To close the night and this year’s installment of Virgin Festival came Billy Corgan and his mostly non-original pack of Smashing Pumpkins (the reformed group features only Corgan and drummer Jimmy Chamberlain from the band’s original lineup). The performance was the band’s second in Canada since regrouping (they played Montreal the night before), and rivaled the Killers in terms of anticipation. Opening with “United States” from their recent album Zeitgeist, the band sounded tight. Unfortunately, the song spun into an extended guitar solo featuring Hendrix-inspired renditions of both American and Canadian national anthems. It was a little much for early on in the set.
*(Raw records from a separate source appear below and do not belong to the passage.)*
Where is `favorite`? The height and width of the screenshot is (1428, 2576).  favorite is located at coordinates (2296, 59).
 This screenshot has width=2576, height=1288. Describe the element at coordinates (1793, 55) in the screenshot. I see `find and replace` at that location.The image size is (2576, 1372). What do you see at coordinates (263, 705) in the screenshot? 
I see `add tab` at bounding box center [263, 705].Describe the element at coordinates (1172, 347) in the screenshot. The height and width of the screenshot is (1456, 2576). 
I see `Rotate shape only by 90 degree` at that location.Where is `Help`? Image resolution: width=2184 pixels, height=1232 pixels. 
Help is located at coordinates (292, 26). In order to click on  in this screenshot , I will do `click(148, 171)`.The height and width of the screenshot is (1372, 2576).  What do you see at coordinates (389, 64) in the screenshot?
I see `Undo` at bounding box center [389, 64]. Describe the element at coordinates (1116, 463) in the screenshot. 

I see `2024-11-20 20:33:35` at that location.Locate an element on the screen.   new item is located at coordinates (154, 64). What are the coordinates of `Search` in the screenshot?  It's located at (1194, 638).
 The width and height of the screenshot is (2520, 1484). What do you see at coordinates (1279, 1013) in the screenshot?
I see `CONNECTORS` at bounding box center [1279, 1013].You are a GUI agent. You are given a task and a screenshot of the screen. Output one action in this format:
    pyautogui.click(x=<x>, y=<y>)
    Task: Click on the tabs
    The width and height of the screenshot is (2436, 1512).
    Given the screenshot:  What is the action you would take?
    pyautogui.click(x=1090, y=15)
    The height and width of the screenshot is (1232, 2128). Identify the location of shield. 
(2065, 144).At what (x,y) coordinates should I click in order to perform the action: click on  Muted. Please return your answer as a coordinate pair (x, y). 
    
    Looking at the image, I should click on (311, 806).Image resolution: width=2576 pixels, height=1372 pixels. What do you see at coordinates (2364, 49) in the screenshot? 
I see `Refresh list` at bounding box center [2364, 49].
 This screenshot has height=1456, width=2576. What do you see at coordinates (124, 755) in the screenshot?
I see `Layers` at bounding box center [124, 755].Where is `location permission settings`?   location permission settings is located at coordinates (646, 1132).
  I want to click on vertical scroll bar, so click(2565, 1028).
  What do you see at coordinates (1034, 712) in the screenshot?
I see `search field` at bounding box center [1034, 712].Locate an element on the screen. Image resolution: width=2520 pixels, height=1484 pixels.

Quickly adding to the disappointment was the lackluster performance of “Bullet with Butterfly Wings” that followed. Corgan sounded passionless compared with the song’s intense original version, despite the fact that it didn’t seem to be a slowed-down or otherwise reworked performance of the song. The band was quickly living up to the watered-down standards linked with so many reformed groups (though decades usually separate them from their heydays).
But the Pumpkins’ improved, and with a solid performance of “Tonight, Tonight,” plus blistering shots of “Zero” and current single “Tarantula,” the band proved that there is some grounds to justify their pseudo-reunion. Corgan’s interaction with the crowd was limited to the odd “thanks,” but he put a little more of himself out there for the audience with an acoustic, solo version of “1979″ that must’ve opened many a memory floodgate across the park. Closing their main set was another strong performance in “Heavy Metal Machine” from 2000′s Machina/The Machines of God, which Corgan amusingly transitioned into a cover of Canned Heat’s “On the Road Again.” Clever. After a short break, the band returned for a quick, one-song encore of “Today.” And while the second and final day of Toronto’s Virgin Festival 2007 may not have been the greatest ever, considering the crowds and the cloud-cover, it was pretty alright.